Data items
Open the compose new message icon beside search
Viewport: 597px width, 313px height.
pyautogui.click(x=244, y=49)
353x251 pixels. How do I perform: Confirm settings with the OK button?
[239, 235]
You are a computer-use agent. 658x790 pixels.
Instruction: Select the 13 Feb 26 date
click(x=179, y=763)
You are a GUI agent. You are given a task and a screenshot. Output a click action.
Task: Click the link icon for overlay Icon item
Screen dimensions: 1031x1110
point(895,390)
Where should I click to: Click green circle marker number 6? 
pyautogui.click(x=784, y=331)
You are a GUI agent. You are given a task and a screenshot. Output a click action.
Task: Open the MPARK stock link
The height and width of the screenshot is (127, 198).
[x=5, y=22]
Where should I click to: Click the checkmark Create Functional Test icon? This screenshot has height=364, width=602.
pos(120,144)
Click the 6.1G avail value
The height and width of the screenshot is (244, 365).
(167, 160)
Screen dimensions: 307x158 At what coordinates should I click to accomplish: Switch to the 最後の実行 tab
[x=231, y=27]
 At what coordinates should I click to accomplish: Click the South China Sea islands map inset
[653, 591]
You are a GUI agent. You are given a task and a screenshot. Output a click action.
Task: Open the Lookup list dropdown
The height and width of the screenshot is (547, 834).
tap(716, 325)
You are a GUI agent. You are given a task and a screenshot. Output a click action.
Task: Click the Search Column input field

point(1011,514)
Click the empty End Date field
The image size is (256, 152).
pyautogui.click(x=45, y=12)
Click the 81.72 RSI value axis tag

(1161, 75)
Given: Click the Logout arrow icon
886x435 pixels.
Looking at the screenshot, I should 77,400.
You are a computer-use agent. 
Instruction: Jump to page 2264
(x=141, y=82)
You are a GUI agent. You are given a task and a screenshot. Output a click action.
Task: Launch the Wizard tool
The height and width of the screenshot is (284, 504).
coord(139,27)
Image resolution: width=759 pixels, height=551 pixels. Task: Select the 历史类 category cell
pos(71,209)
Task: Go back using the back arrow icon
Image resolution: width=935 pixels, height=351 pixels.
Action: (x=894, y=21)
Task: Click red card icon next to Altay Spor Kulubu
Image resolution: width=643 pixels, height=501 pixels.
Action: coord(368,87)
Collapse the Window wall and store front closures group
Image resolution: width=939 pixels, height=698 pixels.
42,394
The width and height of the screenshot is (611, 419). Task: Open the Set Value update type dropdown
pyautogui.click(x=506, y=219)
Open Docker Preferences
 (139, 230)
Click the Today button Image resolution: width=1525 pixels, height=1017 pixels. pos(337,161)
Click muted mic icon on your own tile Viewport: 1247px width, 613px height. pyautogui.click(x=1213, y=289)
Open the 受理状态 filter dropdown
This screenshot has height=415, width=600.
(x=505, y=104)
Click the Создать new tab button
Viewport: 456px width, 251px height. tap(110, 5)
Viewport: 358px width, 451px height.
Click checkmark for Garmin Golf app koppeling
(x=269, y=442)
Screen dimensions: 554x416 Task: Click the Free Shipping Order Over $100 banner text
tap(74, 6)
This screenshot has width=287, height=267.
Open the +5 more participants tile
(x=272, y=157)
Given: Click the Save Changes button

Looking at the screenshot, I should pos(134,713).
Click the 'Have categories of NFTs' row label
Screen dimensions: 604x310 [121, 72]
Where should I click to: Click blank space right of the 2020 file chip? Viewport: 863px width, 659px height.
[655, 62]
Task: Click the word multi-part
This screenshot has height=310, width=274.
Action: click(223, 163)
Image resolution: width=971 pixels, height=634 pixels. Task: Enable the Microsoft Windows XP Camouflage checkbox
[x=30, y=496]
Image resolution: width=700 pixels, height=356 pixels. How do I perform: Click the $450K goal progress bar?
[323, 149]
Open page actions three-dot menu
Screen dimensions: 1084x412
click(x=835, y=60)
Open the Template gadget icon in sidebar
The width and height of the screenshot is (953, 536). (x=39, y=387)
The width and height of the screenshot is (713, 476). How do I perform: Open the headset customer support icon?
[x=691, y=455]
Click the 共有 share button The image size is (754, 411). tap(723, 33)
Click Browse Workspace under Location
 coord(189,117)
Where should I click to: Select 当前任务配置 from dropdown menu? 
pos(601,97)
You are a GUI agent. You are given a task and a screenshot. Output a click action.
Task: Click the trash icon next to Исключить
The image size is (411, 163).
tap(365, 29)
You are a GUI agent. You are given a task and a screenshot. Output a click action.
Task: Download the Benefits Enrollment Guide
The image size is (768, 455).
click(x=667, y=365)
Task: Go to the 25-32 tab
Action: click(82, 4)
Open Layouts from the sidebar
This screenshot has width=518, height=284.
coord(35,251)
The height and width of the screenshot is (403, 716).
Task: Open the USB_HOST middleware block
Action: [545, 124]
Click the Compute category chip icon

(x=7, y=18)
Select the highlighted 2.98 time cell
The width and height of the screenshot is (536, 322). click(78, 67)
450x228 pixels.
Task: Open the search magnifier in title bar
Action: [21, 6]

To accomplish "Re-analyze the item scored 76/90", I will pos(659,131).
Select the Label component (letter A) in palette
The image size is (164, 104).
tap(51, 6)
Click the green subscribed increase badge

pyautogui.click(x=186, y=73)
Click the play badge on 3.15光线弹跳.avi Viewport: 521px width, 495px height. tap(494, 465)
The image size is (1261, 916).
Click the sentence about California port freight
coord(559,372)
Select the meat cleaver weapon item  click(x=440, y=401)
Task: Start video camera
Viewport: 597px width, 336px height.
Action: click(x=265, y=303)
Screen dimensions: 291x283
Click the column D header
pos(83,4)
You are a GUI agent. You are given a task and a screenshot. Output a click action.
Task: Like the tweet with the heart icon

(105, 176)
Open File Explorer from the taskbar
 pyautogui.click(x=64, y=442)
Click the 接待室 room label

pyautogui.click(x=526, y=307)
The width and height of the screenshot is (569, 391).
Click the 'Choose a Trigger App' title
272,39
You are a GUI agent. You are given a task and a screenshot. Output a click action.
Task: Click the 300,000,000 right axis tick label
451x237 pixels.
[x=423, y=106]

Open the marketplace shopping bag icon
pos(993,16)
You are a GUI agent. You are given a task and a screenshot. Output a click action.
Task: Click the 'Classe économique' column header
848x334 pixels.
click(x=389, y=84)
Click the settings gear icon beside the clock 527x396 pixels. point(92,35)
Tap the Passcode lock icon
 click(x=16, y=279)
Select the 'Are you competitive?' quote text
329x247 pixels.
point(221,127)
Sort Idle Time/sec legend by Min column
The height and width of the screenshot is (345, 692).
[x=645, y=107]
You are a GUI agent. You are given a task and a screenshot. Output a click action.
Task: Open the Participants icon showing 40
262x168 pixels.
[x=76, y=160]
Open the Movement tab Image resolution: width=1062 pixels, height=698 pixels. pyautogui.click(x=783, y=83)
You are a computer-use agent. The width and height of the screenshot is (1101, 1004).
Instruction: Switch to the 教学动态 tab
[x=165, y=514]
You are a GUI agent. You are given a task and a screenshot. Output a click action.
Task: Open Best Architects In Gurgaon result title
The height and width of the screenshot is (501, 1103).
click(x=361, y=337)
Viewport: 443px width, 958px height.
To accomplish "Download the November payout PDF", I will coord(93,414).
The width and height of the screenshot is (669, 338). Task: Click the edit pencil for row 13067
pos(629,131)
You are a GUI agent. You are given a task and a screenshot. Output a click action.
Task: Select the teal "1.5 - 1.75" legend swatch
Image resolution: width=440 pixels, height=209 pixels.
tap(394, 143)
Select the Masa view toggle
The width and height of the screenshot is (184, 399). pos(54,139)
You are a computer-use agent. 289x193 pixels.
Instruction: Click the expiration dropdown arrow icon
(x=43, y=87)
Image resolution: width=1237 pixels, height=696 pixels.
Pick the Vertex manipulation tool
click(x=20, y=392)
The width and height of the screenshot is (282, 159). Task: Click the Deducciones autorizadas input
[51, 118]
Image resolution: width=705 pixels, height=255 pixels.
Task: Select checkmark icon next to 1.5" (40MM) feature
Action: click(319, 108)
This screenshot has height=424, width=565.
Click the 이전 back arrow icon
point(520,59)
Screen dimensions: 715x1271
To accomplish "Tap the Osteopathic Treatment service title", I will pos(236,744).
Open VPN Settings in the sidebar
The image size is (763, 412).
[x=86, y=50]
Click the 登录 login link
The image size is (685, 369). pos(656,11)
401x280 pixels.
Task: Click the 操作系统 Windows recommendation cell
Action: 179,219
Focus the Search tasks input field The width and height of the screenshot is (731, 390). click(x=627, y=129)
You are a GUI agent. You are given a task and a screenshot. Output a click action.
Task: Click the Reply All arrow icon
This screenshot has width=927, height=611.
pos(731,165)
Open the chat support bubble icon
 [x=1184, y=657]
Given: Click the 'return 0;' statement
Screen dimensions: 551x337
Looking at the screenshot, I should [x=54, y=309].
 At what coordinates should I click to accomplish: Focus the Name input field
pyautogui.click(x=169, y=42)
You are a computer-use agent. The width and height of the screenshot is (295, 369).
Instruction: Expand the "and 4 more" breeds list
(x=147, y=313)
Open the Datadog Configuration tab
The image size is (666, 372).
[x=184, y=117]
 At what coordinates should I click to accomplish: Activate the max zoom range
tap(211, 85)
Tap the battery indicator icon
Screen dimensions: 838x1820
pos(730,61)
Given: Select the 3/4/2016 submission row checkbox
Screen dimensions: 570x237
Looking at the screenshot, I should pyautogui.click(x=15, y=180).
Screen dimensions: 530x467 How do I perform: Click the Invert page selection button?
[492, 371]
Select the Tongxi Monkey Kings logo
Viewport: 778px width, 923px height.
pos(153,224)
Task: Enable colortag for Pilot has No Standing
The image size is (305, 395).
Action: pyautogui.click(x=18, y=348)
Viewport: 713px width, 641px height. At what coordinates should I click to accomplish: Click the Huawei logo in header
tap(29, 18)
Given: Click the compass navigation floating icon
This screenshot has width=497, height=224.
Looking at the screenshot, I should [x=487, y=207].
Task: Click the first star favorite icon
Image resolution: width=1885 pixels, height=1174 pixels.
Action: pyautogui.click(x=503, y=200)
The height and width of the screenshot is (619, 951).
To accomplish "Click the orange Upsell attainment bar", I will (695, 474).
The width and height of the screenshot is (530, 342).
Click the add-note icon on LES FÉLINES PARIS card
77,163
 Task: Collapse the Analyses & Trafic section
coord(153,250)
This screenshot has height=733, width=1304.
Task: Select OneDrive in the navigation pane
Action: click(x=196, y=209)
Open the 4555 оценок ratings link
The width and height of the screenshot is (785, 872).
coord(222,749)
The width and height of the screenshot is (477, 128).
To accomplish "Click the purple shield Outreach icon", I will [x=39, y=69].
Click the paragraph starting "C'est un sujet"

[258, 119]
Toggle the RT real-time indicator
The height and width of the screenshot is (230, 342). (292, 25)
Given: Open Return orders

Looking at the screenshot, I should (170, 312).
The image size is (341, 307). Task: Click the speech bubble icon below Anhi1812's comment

**Prompt:** Going through the data above, count the lines where the string "beside" appears, and answer with only that number.

**Response below:** 2